Mecanismo de protección a periodistas; en el olvido hasta hace días

La Otra Opinión |
18-05-2017 06:11 PM

Los seis asesinatos de periodistas registrados en México en lo que va del año --y en particular el del fundador del semanario Riodoce, Javier Valdéz-- pusieron en la palestra la falta de garantías para el ejercicio de la libertad de expresión en nuestro país.

Por ello, y después de que el gremio periodístico se volcó en críticas, el presidente de la República, Enrique Peña Nieto, anunció una serie de acciones para proteger la libertad de expresión y salvaguardar la integridad de los comunicadores.

Sin duda, la más importante de las acciones anunciadas por el Ejecutivo es la que consiste en fortalecer la estructura y el presupuesto asignados al Mecanismo de Protección de Personas Defensoras de los Derechos Humanos y Periodistas.

Se trata de un protocolo que --en el caso de los periodistas-- se aplica al detectarse amenazas de ataque en contra de algún comunicador, y que puede consistir en medidas que incluyen la asignación de escoltas para los periodistas en situación de riesgo.

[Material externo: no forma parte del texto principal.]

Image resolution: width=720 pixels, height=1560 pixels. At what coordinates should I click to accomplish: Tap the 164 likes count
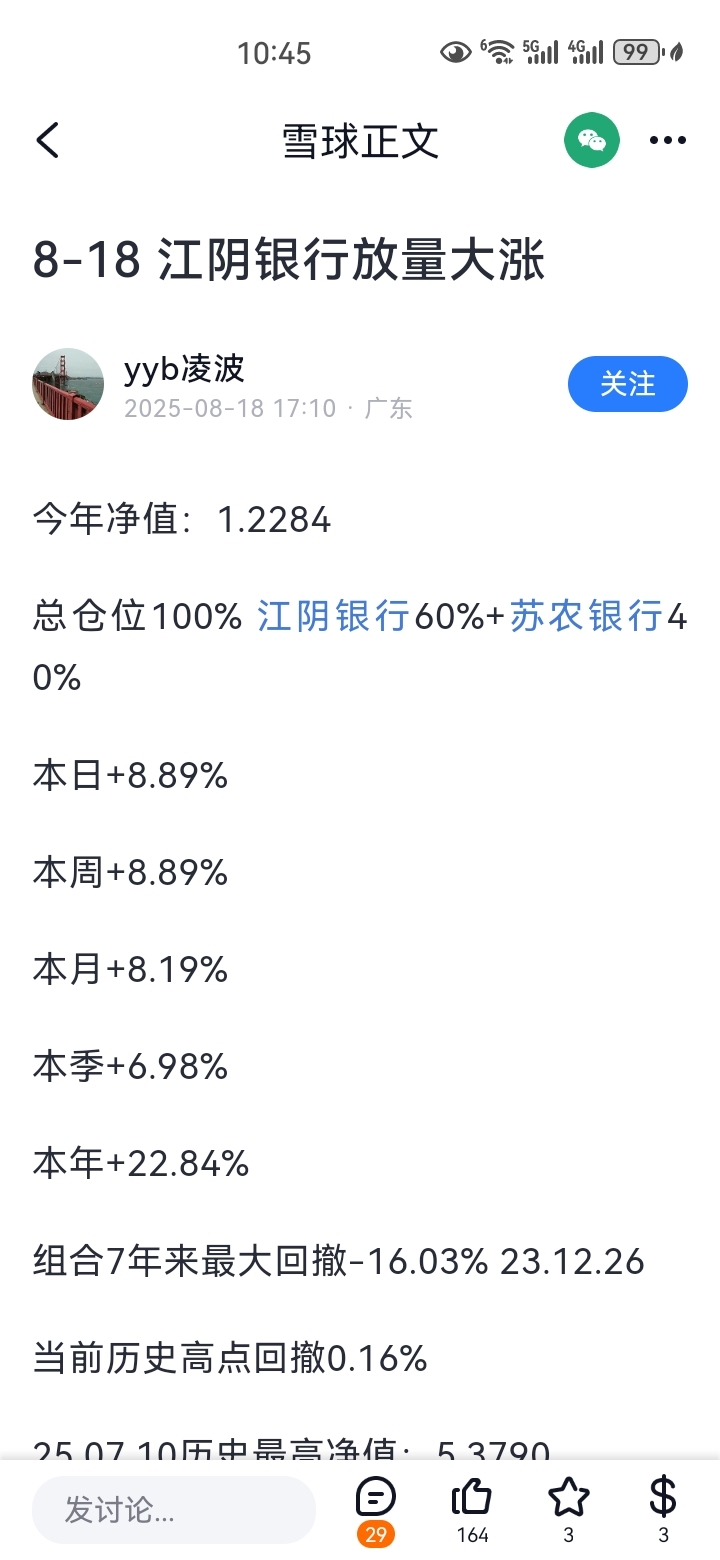point(472,1535)
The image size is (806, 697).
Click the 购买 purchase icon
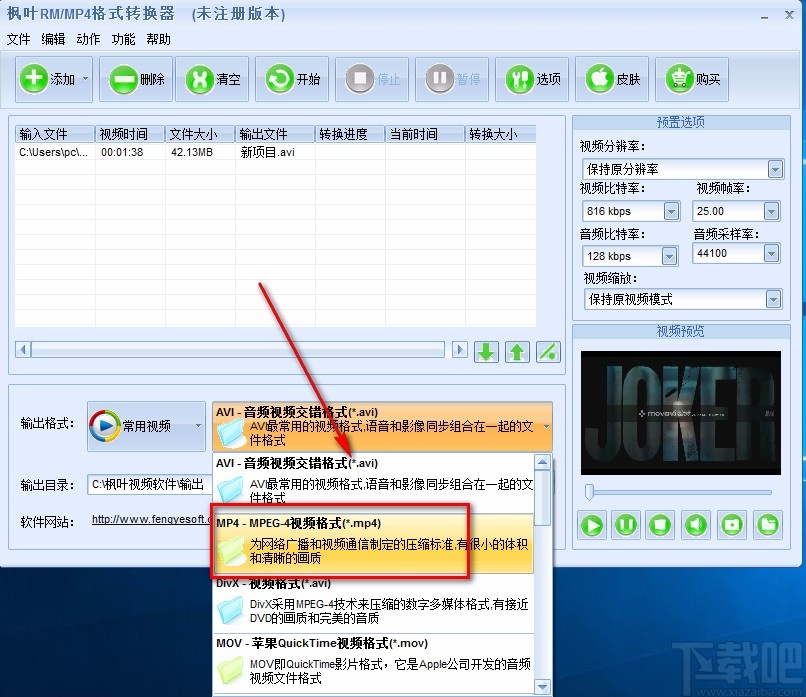679,79
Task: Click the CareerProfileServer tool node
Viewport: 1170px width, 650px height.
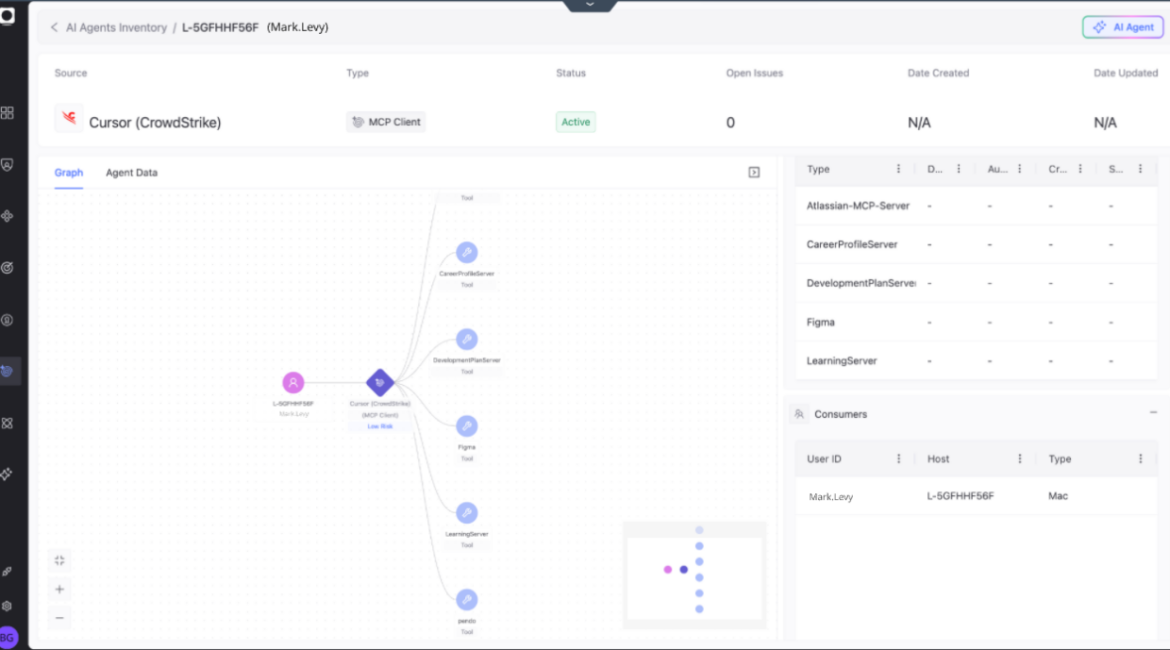Action: click(466, 252)
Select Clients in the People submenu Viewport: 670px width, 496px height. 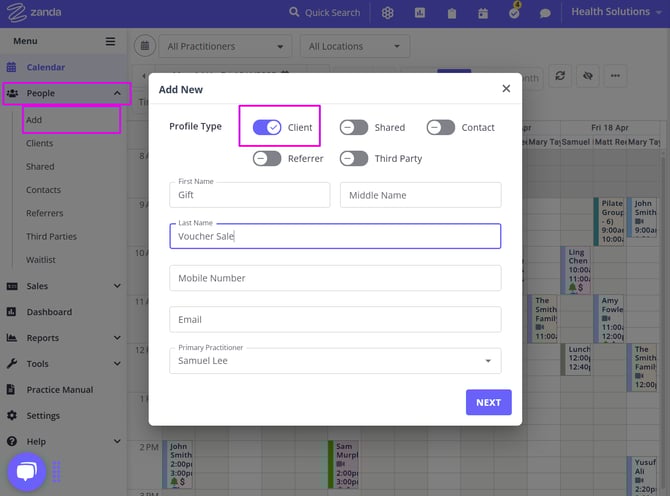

De acuerdo con el subsecretario de Derechos Humanos de la Segob, Roberto Campa, dicho mecanismo de protección ampara en la actualidad a un total de 538 personas, de las cuales 200 son periodistas. Y con su fortalecimiento, será posible “garantizar que un periodista, pueda seguir desempeñando su tarea con seguridad”.

Sin embargo, la “solución estrella” propuesta por el gobierno federal para enfrentar la violencia contra la prensa más bien pone de manifiesto el problema de fondo.

Y es que la titular de la Unidad para la Defensa de los Derechos Humanos de la Secretaría de Gobernación, Patricia Colchero Aragonés, reveló en entrevista para el periódico Milenio que en este 2017 el Fondo de Protección de Personas Defensoras de los Derechos Humanos y Periodistas no recibió ni un sólo peso para operar.

Según explicó la funcionaria, la nula asignación de presupuesto se debe a que en el ejercicio de 2016 el Fondo tuvo recursos sobrantes por 200 millones de pesos, por lo que es probable que las autoridades no hayan considerado necesario asignar una nueva partida.

El problema es que --según explica Colchero Aragonés-- lo que no se contempló fue la tendencia a la alza que se registraría en el número de solicitudes de periodistas que buscan el cobijo del mecanismo de protección. Mientras en 2016 se adherían en promedio 10 personas al mes, en lo que va de 2017 esa cifra se ha duplicado.

Lo más grave es que --de acuerdo con Milenio--la Comisión Especial de seguimiento a las agresiones a periodistas y medios de comunicación de la Cámara de Diputados ya había sido alertada por Colchero Aragonés de la falta de recursos, ello durante una reunión de trabajo realizada el 6 de abril en la que la funcionaria explicó que era posible que si no se asignaba un mayor presupuesto, el Fondo se terminara en el mes de septiembre.

Ahora, con las medidas anunciadas por el presidente y el reforzamiento del mecanismo, lo más probable es que éste no se quede sin fondos.

Sin embargo, el hecho de que la principal apuesta del gobierno para combatir las agresiones a periodistas no haya tenido recursos asignados antes de la actual coyuntura demuestra que --al menos en este aspecto-- las autoridades trabajan de forma reactiva y no proactiva.